While I dig pay television content and broadband, I can’t say I always dig the cable company. Historically, I haven’t had the greatest experiences with things like billing or installs. Those installs, in particular, have been a recurring pain point. With a 25% no-show rate, the possibly high contractor who had to be escorted out after getting aggressive, his replacement drilling through the wall as intended and continuing on into our dresser as not intended, having to call the franchising authority to encourage Comcast to locate CableCARDs, etc.
So, upon making the move from DC’s Maryland suburbs to the Virginia equivalent I flirted with the idea of giving up cable. Well, most cable. Since dissembling the home theater and selling my place in 2005, we’ve lived like gypsys… and our new rental community bundles basic cable into our monthly fees (for $45). I figured SD CNN would satisfy Melissa and I’d get my fix of HD video over-the-air and via Netflix. Unfortunately, given the construction of our building or our location, I haven’t been able to tune a single major network OTA (WJLA and WUSA haven’t helped the situation) using several indoor antennas and tuning devices. Combined with Verizon raising their FiOS Internet fees, I pretty much had to re-up with cable (we face east and north – no satellite options available).
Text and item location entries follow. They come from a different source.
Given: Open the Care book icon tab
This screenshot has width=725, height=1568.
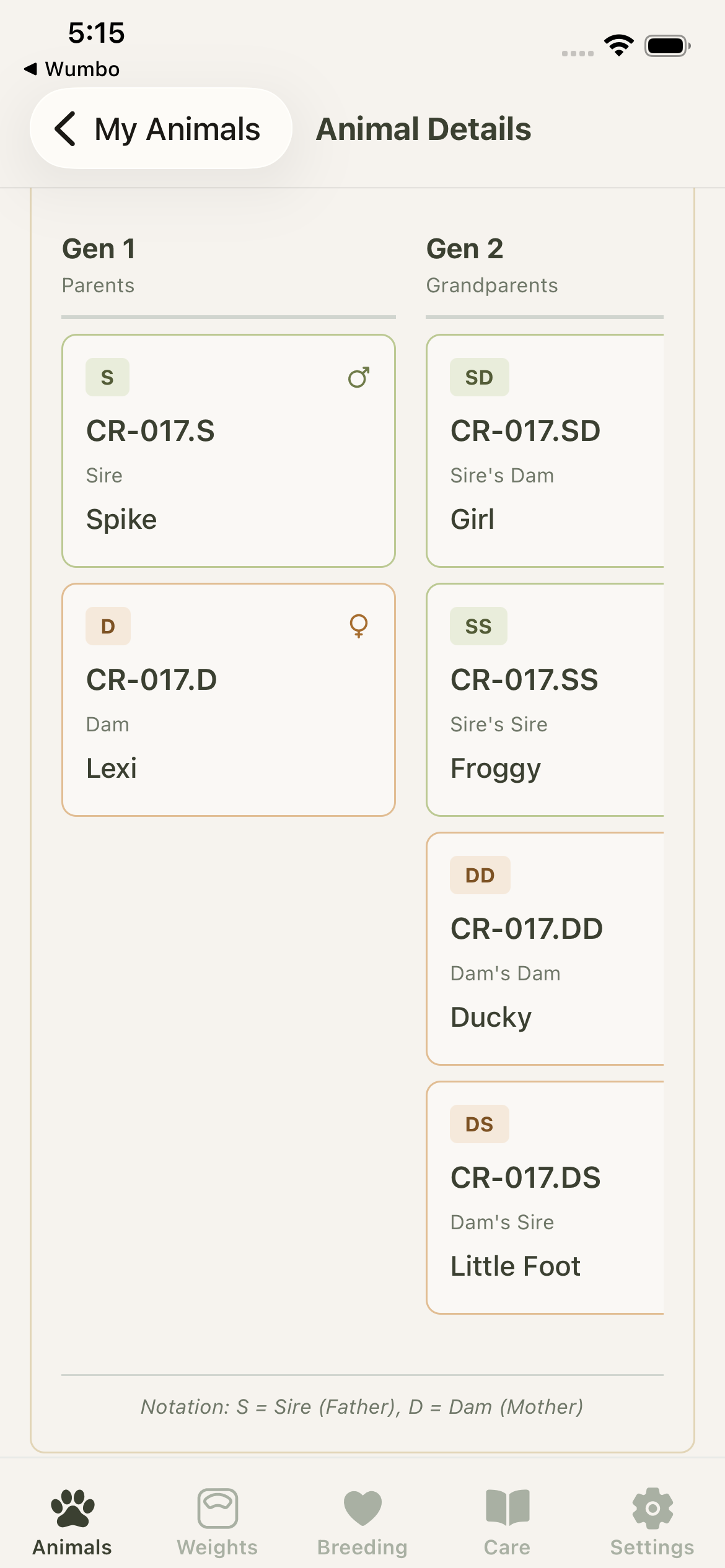Looking at the screenshot, I should tap(508, 1508).
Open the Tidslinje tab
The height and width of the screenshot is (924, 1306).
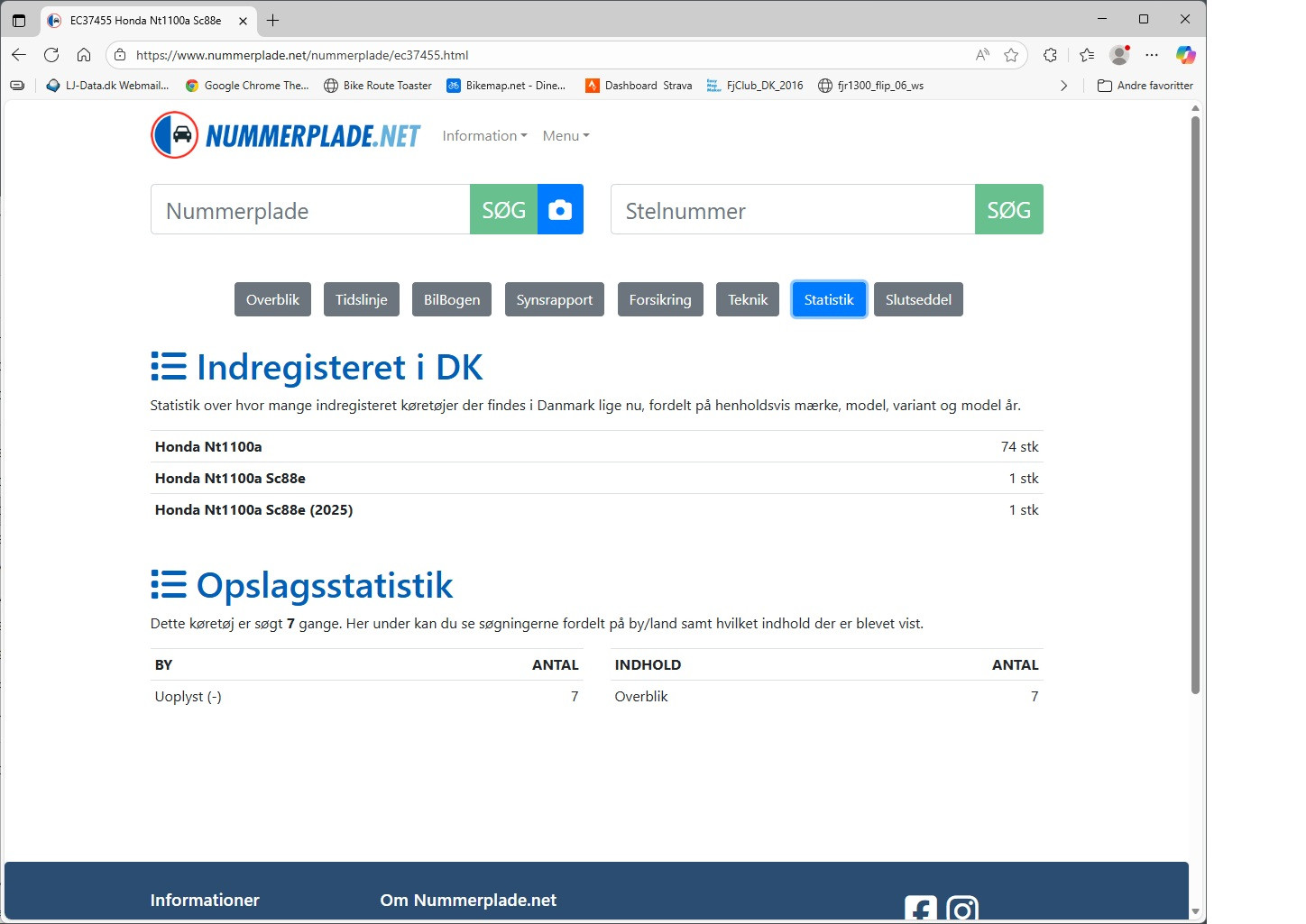tap(361, 300)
As if CableCARDs weren’t complex enough to implement with Comcast, Cox Communications here in Virginia utilizes SDV – so TiVo owners also require fugly “tuning adapters” mated to their units via coax and USB to handle switched programming. (Some of my thoughts on the industry cluster here.) At least they’re provided free, although commentary on the TiVo Community indicates reboots are periodically required to keep everything synced up and that they may unintentionally inject copy protection flags – limiting the usefulness of multi-room viewing and TiVoToGo.
Bottom line, after an 8 hour ordeal yesterday, I’m up and running on 3 CableCARDs, 2 tuning adapters, and a cable modem. Cox HD looks great and we may receive even more channels than Comcast. Plus, broadband speeds are very good (see pic below) on the mid-tier package which runs $38ish/mo. All I need now is some sort of stand or entertainment center to house the living room plasma.
For the complete blow by blow of how the install process played out, here’s a capture of my Twitter feed:
- 3 CableCARDs, 2 tuning adapters, and 1 modem scheduled for install tomorrow, 10-12. I’ll surely tweet Cox’s performance.
- Why is QVC selling Christmas lights this morning? And why am I even channel surfing QVC?
- I have no idea where my new cable operator puts channels? Waiting for the installer with CableCARDs this AM. We shall see…
- Yep, Cox installers suck as bad as Comcast. Received a voicemail on my work line that no one’s home, call to reschedule. BS.
- After 30 minutes with three phone reps, they’ll try again after 1PM.
- I just turned off Google Voice’s requirement to announce your name to prevent further confusion of/by the cable guy. *shakes head*
- Oh, and I offered to pick up the three CableCARDs. But apparently installing them is highly technical and requires a home visit. Uh-huh.
- With a $30 per television CableCARD “installation” fee, I’d rather sit on hold to activate them myself.
- I hooked up the cable modem while installer wrestles CableCARDs and tuning adapters. Going on 2+ hrs.
- There’s gotta be a better way.
- Success. Finally. I need a beer.
- Glorious, glorious HD. How I missed you. Cox’s Internet speeds are solid, too. Getting 25+ down on the $38/mo plan. Why’d FiOS raise rates?